Blague à part, il revient (une nouvelle fois) dasn son dernier article sur les changements en cours sur le marché du vélo, engendrés selon lui à la redécouverte des pneus souples et gros.
L'article est intéressant. Voici le lien vers l'article traduit automatiquement dasn lequel il suffit de comprendre que "tout terrain" signifie en fait "allroad" ou "toutes routes" et que "motos" est en fait "vélo"
En gros, son message est que le "gravel" ne sera en fait pas une catégorie à part du vélo de route, mais que le vélo de route et le gravel vont fusionner. Le vélo de route sera un vélo "toutes routes". Les vélos de compétition seront la niche et le VTT continuera d'exister pour les disciplines hors routes et toutes se variantes. En gros, le vélo de route sera une randonneuse. Une réhabilitation qui se cache (en France personne ne veut le dire ou l'écrire). Car en réalité, ce qu'il dit /écrit n'est finalement que cela: il revient à ce qui était empiriquement devenu le summum de l'outil (un vélo) au service d'un usage: aller voyager vite partout sur routes ou chemins à la seule force de ses propres muscles.
Les fabricants actuels utilisent les matériaux et les techniques modernes de fabrication pour revenir à cette évidence qui avait été ringardisée (et qui le reste encore chez de nombreux vélocistes) à des seules fins mercantiles et de luttes fratricides entre différentes approches du vélo (batailles entre les fédés FFCT et FFV qui avaient besoin de "totems").
Ce que j'apprécie chez ce personnage, c'est qu'il cite ses inspirations, qu'il met en perspective les tendances actuelles à l'aune de l'histoire. C'est rare.
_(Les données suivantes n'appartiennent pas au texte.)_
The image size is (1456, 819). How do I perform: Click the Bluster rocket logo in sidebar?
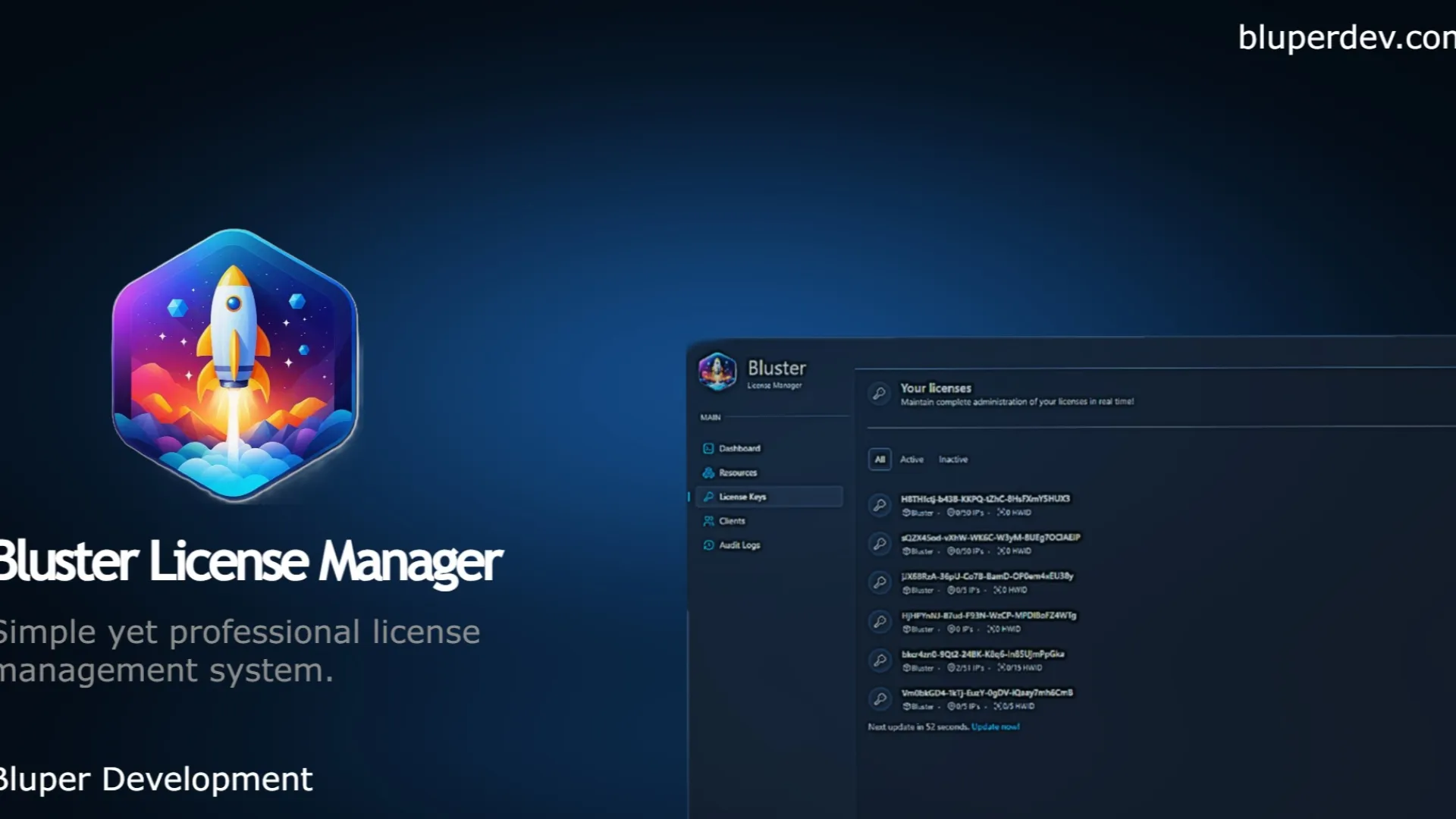717,372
En général, le marketing fait sa propagande en se basant sur le seul aspect d'innovation, même quand il s'agit simplement de ressortir quelque chose qui existait et qui avait été oublié.
Jan Heine peut irriter, ou faire sourire, il est quand même un sacré personnage qui a contribué plus que n'importe quelle autre personne à fermer cette parenthèse de l'histoire que pour bien rouler à vélo, il faut un vélo conçu pour la course, comme si en voiture, on devait tous rouler avec des Formules 1 ou des GT pour vaquer à nos occupations quotidiennes.